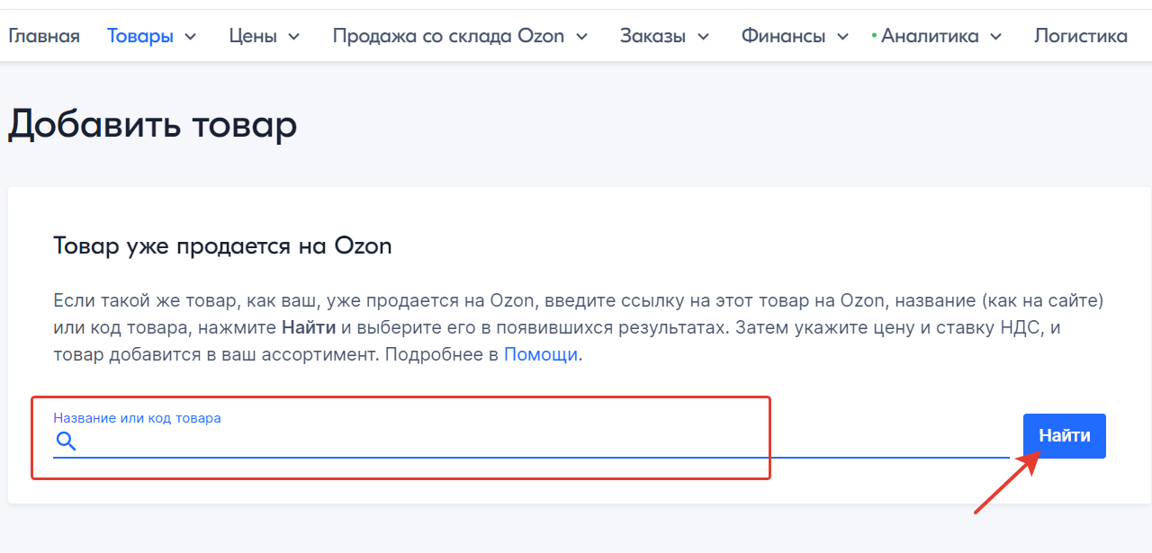Viewport: 1152px width, 553px height.
Task: Select the Заказы menu label
Action: pyautogui.click(x=653, y=36)
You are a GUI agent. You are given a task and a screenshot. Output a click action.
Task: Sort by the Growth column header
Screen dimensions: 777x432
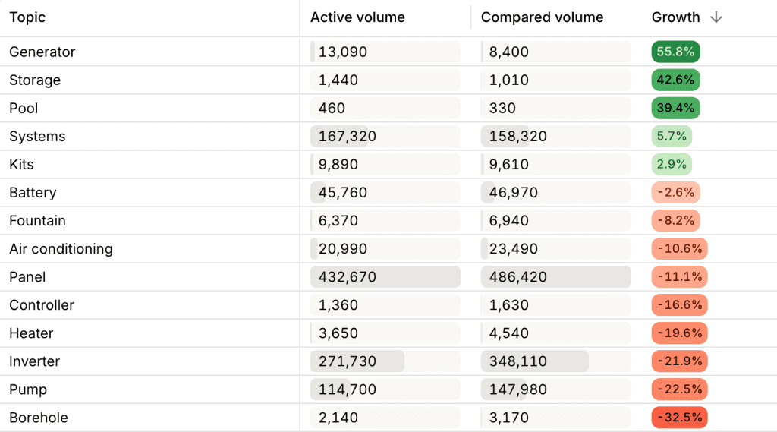coord(675,17)
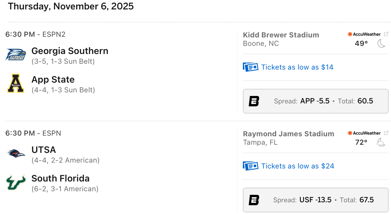Click the USF -13.5 spread odds box

315,200
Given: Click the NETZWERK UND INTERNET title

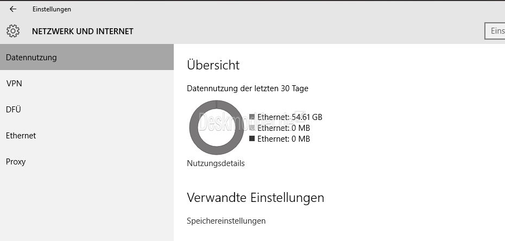Looking at the screenshot, I should point(83,31).
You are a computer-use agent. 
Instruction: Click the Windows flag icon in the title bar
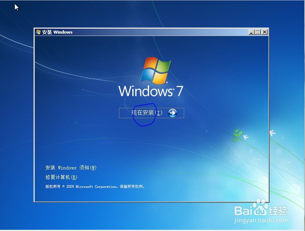[37, 32]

* _ACTION ITEM_
What lines in the data include the string "agent"? Copy each one.

* _OUTPUT FOR THIS TASK_
You are a GUI agent. You are given a task and a screenshot. Output a click action.
You are a computer-use agent. 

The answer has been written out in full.